Film review: The Shape of Water (2017)


Last night I watched this film that won this year’s Academy Award for best film and best director (Guillermo del Toro). I am not really a fan of the fantasy genre (the scientific implausibilities grate on me even though I try hard to suspend my critical faculties) but found this film, despite some scenes of violence, to be quite a sweet love story. For those who haven’t heard of it, it is set around 1960 at the height of the Cold War. The US military has found a strange human-like amphibian in the Amazon and brought it back to the US to study in a top-secret facility.

The hard-nosed and brutal person in charge (played by Michael Shannon) decides that it should be dissected, to the horror of a mute cleaning woman (played engagingly by Sally Hawkins) and a scientist in the project (who is a Soviet double agent) who both see the amphibian as someone who has emotions and language capability and deserves to be treated with dignity. Hawkins, along with the scientist (Michael Stuhlbarg), her fellow cleaning woman (Octavia Spencer), and her neighbor (Richard Jenkins) decide to try to spirit the amphibian out of the facility and return him to the ocean. Hawkins and Spencer were both nominated for best supporting actress.

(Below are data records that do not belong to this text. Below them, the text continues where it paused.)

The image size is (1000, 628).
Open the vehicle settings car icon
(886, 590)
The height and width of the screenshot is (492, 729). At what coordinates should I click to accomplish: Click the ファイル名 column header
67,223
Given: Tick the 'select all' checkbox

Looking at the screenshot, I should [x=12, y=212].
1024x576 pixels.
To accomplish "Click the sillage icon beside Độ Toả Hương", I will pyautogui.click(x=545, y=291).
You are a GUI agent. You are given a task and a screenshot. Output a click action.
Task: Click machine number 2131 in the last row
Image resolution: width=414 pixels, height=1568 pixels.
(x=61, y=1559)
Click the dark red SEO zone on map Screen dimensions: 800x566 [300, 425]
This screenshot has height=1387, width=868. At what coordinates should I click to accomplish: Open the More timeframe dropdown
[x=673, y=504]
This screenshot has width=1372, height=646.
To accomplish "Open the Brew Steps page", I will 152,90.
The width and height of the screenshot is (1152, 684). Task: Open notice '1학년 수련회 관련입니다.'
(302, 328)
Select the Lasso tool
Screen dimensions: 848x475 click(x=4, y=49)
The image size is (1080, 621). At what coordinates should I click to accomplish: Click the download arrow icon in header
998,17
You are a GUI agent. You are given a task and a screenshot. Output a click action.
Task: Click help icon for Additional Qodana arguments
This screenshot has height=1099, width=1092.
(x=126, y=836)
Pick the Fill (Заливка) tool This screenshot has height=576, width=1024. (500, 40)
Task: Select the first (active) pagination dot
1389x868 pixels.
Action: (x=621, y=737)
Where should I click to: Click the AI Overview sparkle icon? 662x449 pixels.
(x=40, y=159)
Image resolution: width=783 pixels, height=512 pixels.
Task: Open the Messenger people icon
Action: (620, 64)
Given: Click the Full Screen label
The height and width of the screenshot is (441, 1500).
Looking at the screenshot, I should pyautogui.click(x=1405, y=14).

The film is a parable, showing that while Cold War ideologues in the US and Soviet Union are ruthless and tribalistic and basically awful people, ordinary people with shared values and a sense of empathy and compassion can come together despite differences in race, ideology, and even belonging to different species.

Here’s the trailer.

Comments

  1. Storms says

    I saw it twice in the theater. Loved the use of color, lighting, and set design elements to bring the movie unity. I also thought Sally Hawkins gave a brilliant performance communicating with almost exclusively with expressions.